- [EXERCISE GOAL]: Pictures in the records are to be excluded from an otherwise exact copy.

-------- SUPPLIED MATERIAL --------

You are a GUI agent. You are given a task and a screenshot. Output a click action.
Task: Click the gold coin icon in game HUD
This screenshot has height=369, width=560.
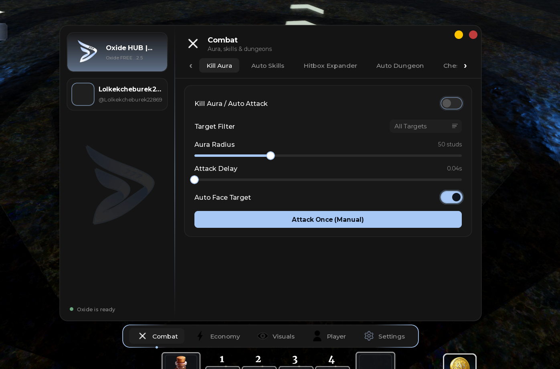pos(460,363)
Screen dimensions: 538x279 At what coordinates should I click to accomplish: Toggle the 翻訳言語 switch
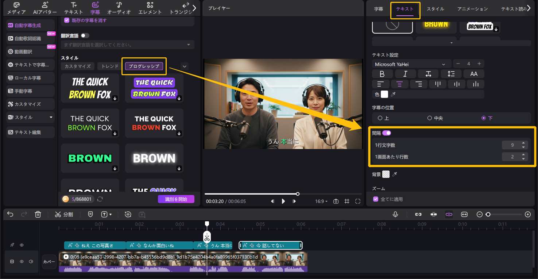(x=85, y=35)
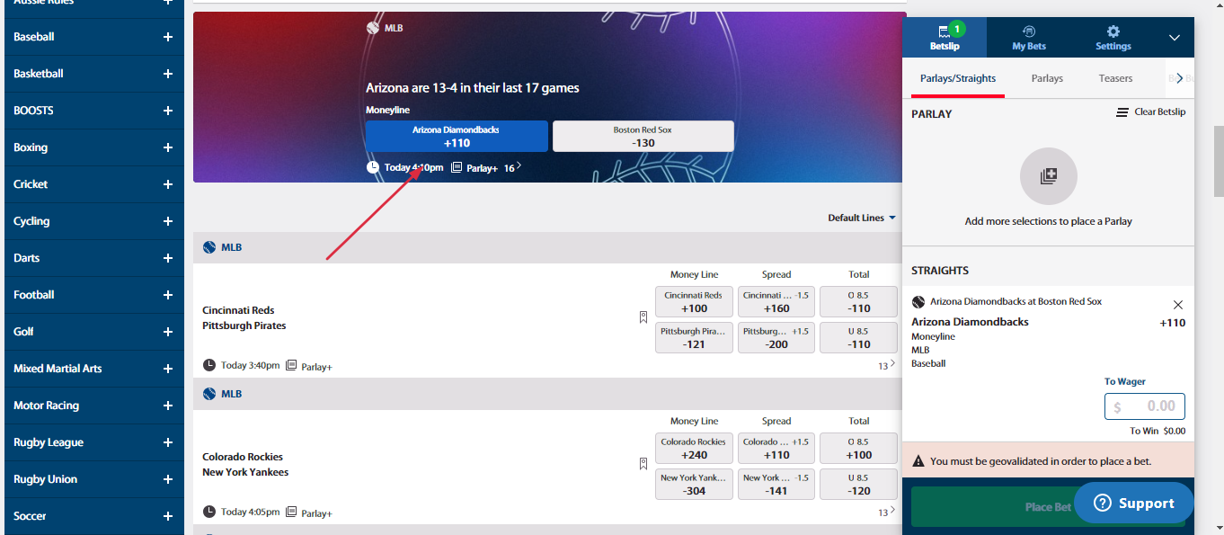Click Clear Betslip link
The image size is (1224, 535).
point(1150,112)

--------

- [ANSWER BOX]:
You are a GUI agent. You are given a task and a screenshot. Output a click action.
Task: Click the gold coin icon in game HUD
This screenshot has height=369, width=560.
pos(460,363)
Screen dimensions: 538x279 At what coordinates should I click to accomplish: Toggle the 翻訳言語 switch
(x=85, y=35)
Click Clear Betslip link
The image size is (1224, 535).
point(1150,112)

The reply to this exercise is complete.